**PAGE**
# Whats your favorite art program?



## ariamis (Nov 24, 2016)

i have four or five different programs used for art and was curious what others liked.


----------



## Hollandicus (Nov 24, 2016)

I've gotten to be a big fan of Clip Studio Paint (which is on sale at $25 rn, incidentally.) I use a brush pack I bought from Frenden a few years ago almost exclusively and it's improved my drawing experience a lot, but the default shortcuts leave a lot to be desired if you're coming from Photoshop.


----------



## Pickletoez (Nov 27, 2016)

I use Photoshop and Illustrator (Adobe Creative Suite) equally. I love Photoshop for the variety of tools at my disposal (Kyle's Megapack Brushes - totally worth it!!) and love Illustrator for it's vector handling. I've become pretty dependent on the two, definitely!


----------



## Inpw (Nov 27, 2016)

Does 3ds max count?


----------



## Zenoth (Nov 27, 2016)

I'm torn between SAI and Photoshoppe CC being my faves, leaning more towards SAI though.


----------



## ArtVulpine (Nov 27, 2016)

I use FireAlpaca, a Japanese based art program. It seems to work better than GIMP for me and is easier to use than Kitra.


----------



## ExtinguishedHope (Nov 27, 2016)

I liked GIMP on the computer,  and for a mobile phone drawing app, ArtFlow.


----------



## metatem (Nov 28, 2016)

Medibang paint or fire alpaca for sketching as they are the most simplistic programs that have layers and different brushes and export in a ;ayered format readable by GIMP. The I clean up my lines in GIMP as that has all the more complex stuff I want (Or I should do but I normally don't :/ ).

**REQUIRED TASK 1**
Give every line of the records below as a JSON list of strings, one string per line, with blank lines left out. Leave the pictures out of the list.

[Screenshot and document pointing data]
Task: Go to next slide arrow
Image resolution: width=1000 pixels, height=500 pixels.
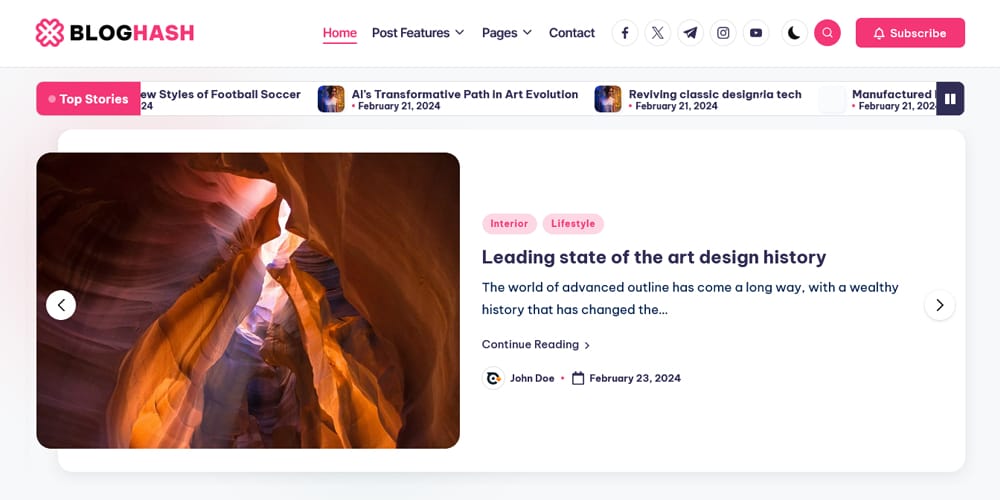Action: (939, 305)
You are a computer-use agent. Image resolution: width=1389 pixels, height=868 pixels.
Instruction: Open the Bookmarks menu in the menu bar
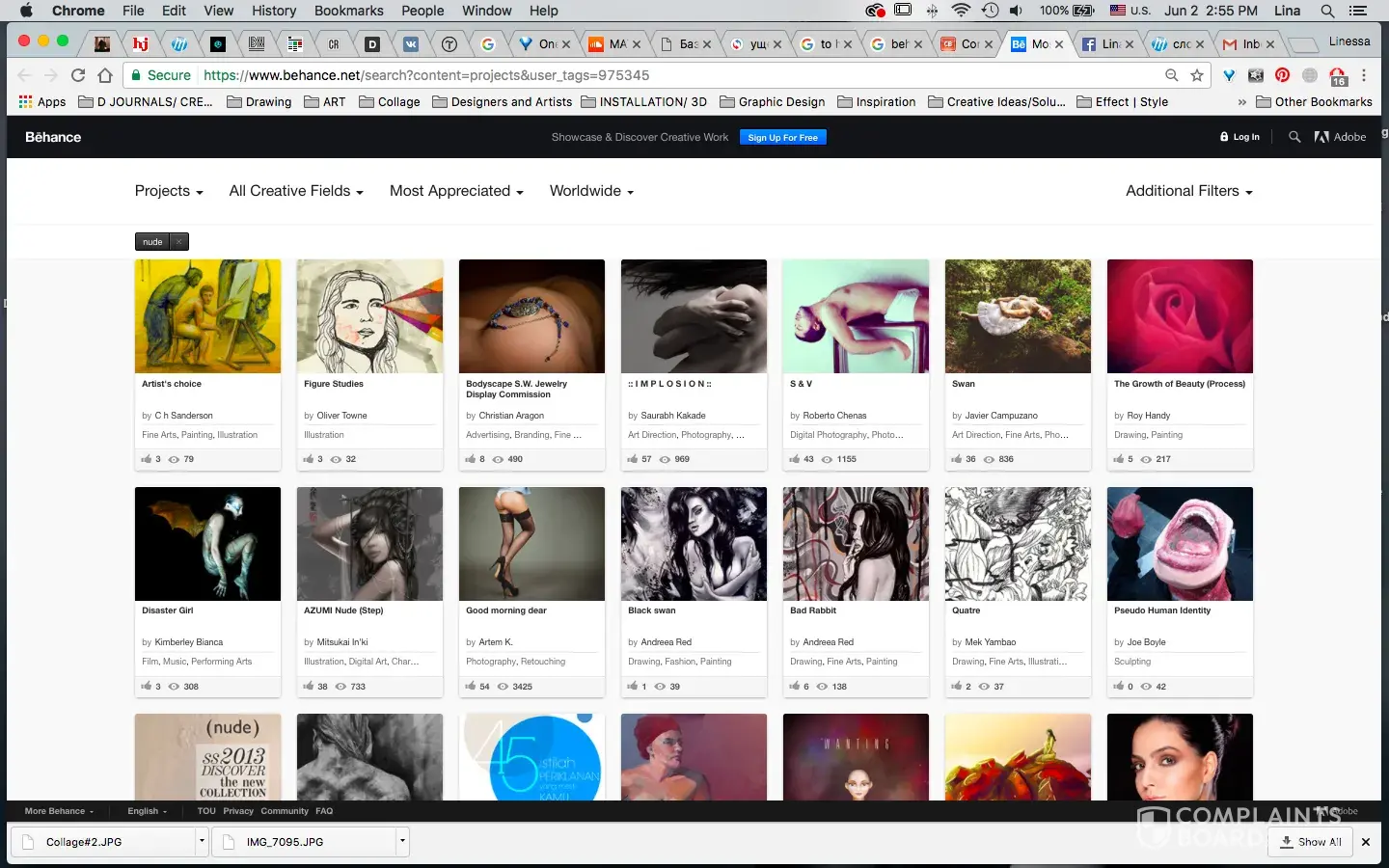tap(348, 11)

**REQUIRED TASK 2**
Translate this sentence from the art program thread into Spanish: "I use FireAlpaca, a Japanese based art program."

**TASK ANSWER 1**
[
  "Task: Go to next slide arrow",
  "Image resolution: width=1000 pixels, height=500 pixels.",
  "Action: (939, 305)",
  "You are a computer-use agent. Image resolution: width=1389 pixels, height=868 pixels.",
  "Instruction: Open the Bookmarks menu in the menu bar",
  "tap(348, 11)"
]

**TASK ANSWER 2**
Uso FireAlpaca, un programa de arte de origen japonés.